▸ **What this task involves**: Reproduce the line containing "You are a computer-use" and every line after it through the end of the records. Include nothing else.

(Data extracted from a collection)
________________________

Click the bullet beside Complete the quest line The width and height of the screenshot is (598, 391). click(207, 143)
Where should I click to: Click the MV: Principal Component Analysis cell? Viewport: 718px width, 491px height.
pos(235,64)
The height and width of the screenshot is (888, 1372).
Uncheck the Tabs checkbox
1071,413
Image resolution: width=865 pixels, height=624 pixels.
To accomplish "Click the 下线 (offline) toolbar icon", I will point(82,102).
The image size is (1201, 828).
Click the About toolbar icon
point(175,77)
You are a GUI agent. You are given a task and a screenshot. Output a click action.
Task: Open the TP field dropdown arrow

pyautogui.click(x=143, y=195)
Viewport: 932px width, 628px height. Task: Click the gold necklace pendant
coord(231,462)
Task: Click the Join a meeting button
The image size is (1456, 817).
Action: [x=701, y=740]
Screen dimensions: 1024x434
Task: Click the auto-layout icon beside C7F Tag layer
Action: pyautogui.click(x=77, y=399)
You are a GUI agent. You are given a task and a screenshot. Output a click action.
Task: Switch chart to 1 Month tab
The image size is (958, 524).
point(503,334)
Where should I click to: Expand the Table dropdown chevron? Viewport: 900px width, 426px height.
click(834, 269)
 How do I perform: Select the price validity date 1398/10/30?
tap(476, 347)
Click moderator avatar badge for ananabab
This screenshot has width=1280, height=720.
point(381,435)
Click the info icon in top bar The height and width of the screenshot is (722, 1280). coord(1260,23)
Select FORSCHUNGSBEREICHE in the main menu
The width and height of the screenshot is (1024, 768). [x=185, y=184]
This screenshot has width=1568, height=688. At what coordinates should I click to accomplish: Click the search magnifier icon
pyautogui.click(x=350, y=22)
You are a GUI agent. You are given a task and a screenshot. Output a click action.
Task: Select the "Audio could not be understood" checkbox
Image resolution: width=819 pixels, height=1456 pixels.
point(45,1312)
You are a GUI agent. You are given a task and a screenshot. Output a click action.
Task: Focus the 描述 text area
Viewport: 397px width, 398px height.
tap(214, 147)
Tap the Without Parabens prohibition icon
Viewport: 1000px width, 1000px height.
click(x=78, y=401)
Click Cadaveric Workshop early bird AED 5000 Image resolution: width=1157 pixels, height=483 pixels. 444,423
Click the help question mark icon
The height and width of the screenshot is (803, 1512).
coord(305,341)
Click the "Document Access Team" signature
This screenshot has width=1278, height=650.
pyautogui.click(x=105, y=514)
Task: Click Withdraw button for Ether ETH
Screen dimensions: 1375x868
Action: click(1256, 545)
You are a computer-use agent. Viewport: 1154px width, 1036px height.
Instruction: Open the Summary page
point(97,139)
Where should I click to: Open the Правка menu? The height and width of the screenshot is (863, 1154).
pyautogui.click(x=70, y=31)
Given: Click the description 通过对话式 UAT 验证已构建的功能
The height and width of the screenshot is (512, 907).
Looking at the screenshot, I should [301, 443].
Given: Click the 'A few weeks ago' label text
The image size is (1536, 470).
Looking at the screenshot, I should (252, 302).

________________________

▸ **Output**:
You are a computer-use agent. Viewport: 1154px width, 1036px height.
Instruction: Open the Summary page
point(97,139)
Where should I click to: Open the Правка menu? The height and width of the screenshot is (863, 1154).
pyautogui.click(x=70, y=31)
Given: Click the description 通过对话式 UAT 验证已构建的功能
The height and width of the screenshot is (512, 907).
Looking at the screenshot, I should [301, 443].
Given: Click the 'A few weeks ago' label text
The image size is (1536, 470).
Looking at the screenshot, I should (252, 302).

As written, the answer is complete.